> Your instructions: Return the lines beginning at the one that contains "This screenshot has height=787, width=1024." and running to the end of the records, exactly and with nothing else. Omit pictures.

> Recorded data:
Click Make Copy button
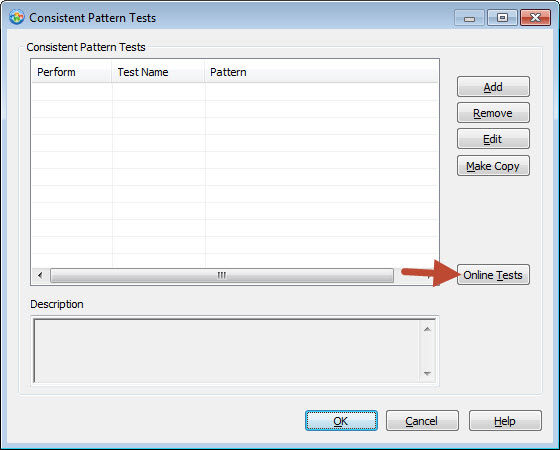This screenshot has height=450, width=560. (x=493, y=166)

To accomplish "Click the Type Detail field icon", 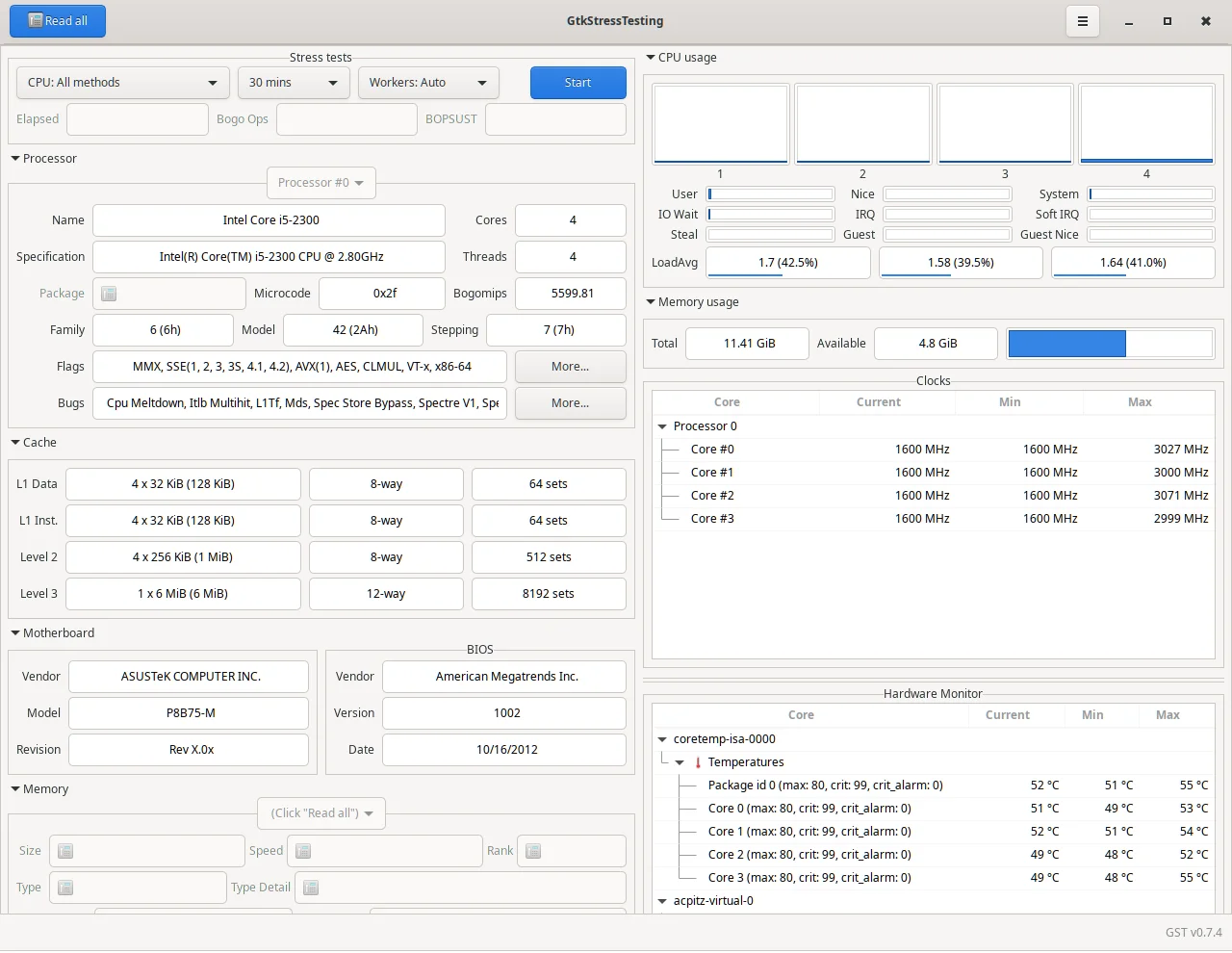I will pyautogui.click(x=311, y=888).
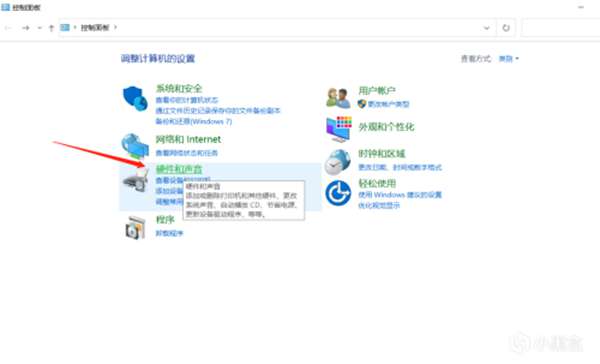
Task: Open the System and Security shield icon
Action: coord(135,98)
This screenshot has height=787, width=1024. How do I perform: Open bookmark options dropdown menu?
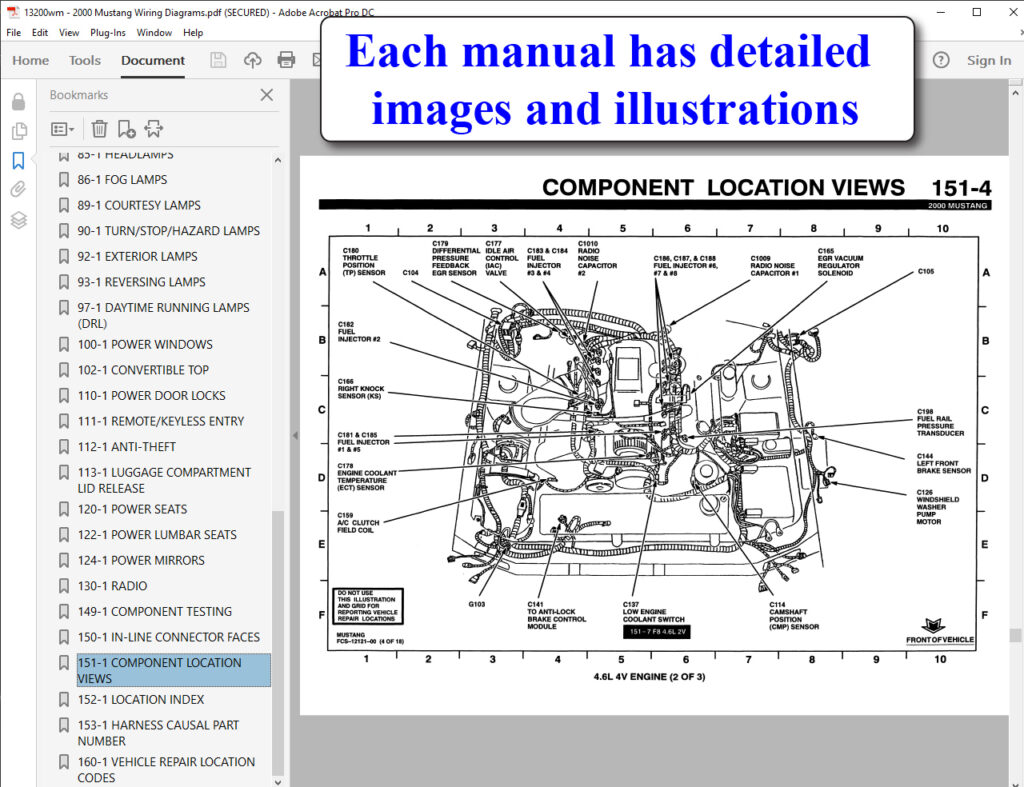click(61, 128)
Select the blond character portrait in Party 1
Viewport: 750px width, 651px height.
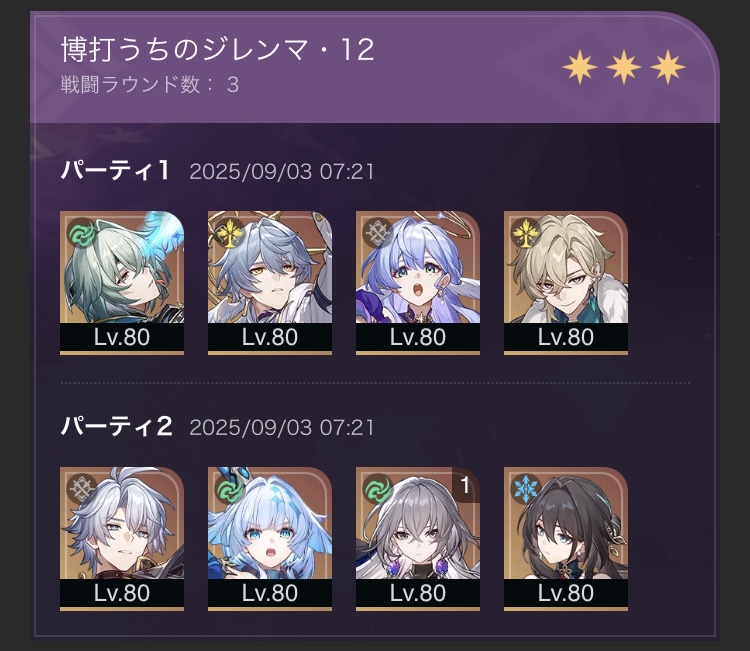pos(566,283)
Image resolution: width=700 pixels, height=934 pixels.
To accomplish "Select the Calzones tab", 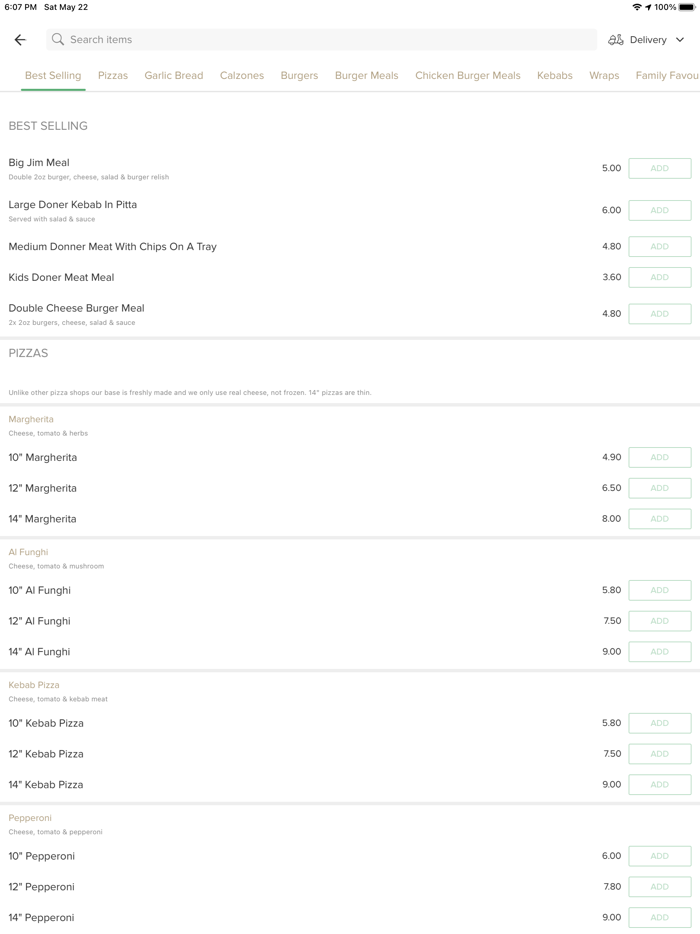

> Answer for the task:
This screenshot has height=787, width=1024. How do I perform: Open bookmark options dropdown menu?
click(61, 128)
Select the blond character portrait in Party 1
Viewport: 750px width, 651px height.
pos(566,283)
Image resolution: width=700 pixels, height=934 pixels.
To accomplish "Select the Calzones tab", 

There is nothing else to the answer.